Surekha Gangakhedkar, a former manager in charge of validating various tests for the Edison, the handheld blood analyzer at the center of the Elizabeth Holmes’ Theranos trial, testified for the first time on Sept. 17 and said Holmes directly pressured her to validate blood tests on the device for clinical use when it was clear they were not working properly.
Gangakhedkar tendered her resignation in September, about four months prior to Erika Cheung, the whistleblower who contributed to the downfall of the Silicon Valley blood testing company Theranos.
“I was surprised they were going to launch assays on proprietary devices and it was not aligned with some of those decisions,” she said. Assays are a synonym for blood tests.
Gangakhedkar said she spoke directly to Holmes about the reasons for her resignation.
“I raised the concerns on how she plans to launch with the Edison 3.0s we had seen within the last few days that they continued to have issues,” Gugakhedkar said. “At the time she mentioned she had promised to deliver to the customers and she didn’t have much of a choice to go along with the launch.”
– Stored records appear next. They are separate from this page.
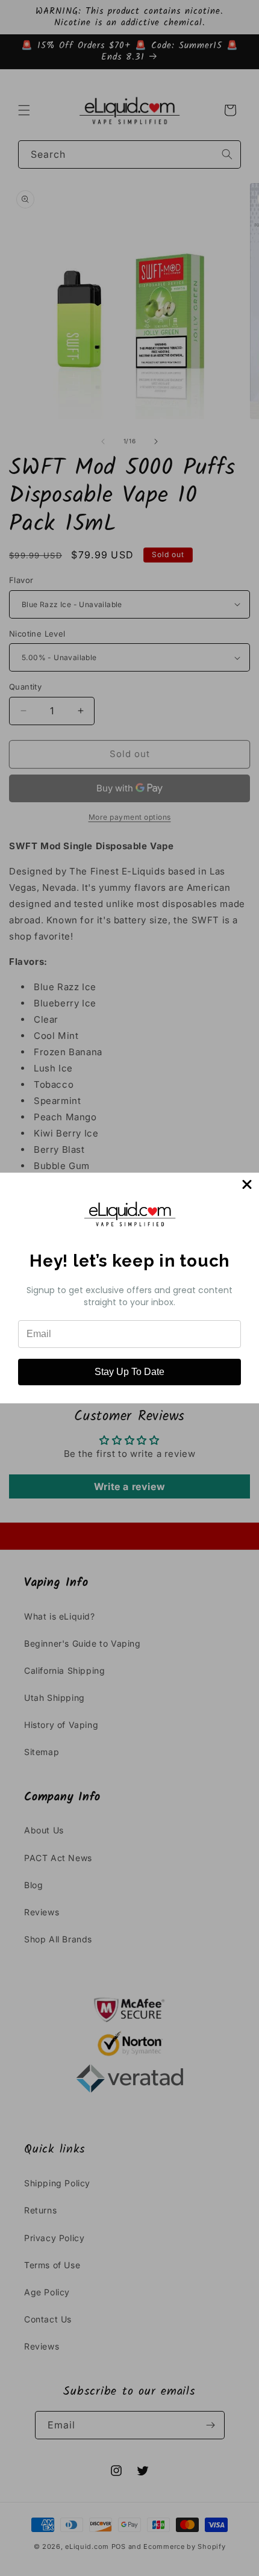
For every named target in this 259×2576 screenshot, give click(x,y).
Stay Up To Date (129, 1372)
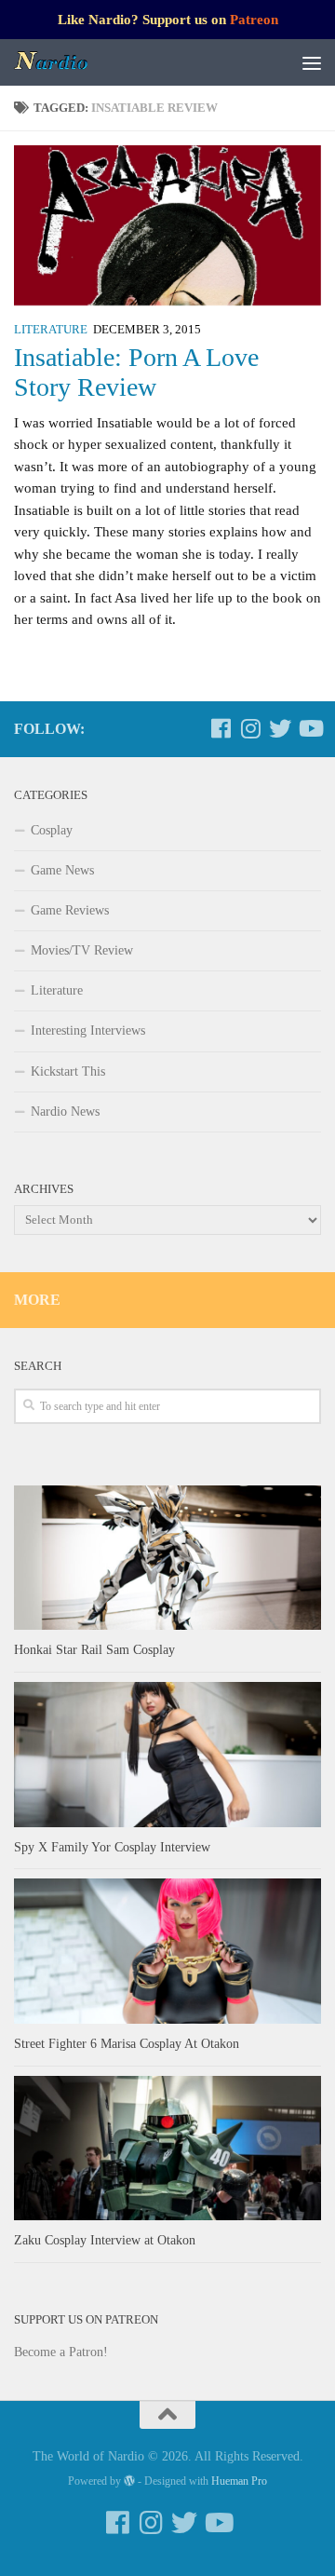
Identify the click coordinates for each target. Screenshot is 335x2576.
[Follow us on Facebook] (220, 728)
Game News (62, 870)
The testimony is some of the most damning regarding Holmes's personal involvement in the decision to move forward with clinical testing using the Edison despite persistent accuracy issues.
But Lance Wade, attorney for Elizabeth Holmes, began his cross-examination by noting that Gangakhedkar was on the research and development side of the testing regime and not on the clinical side.
She also told the jury that the blood testing regime had not been validated by the time she resigned.
“I wasn’t aware that the validation of the 3.0 had been completed,” she said, likely an important admission for the defense.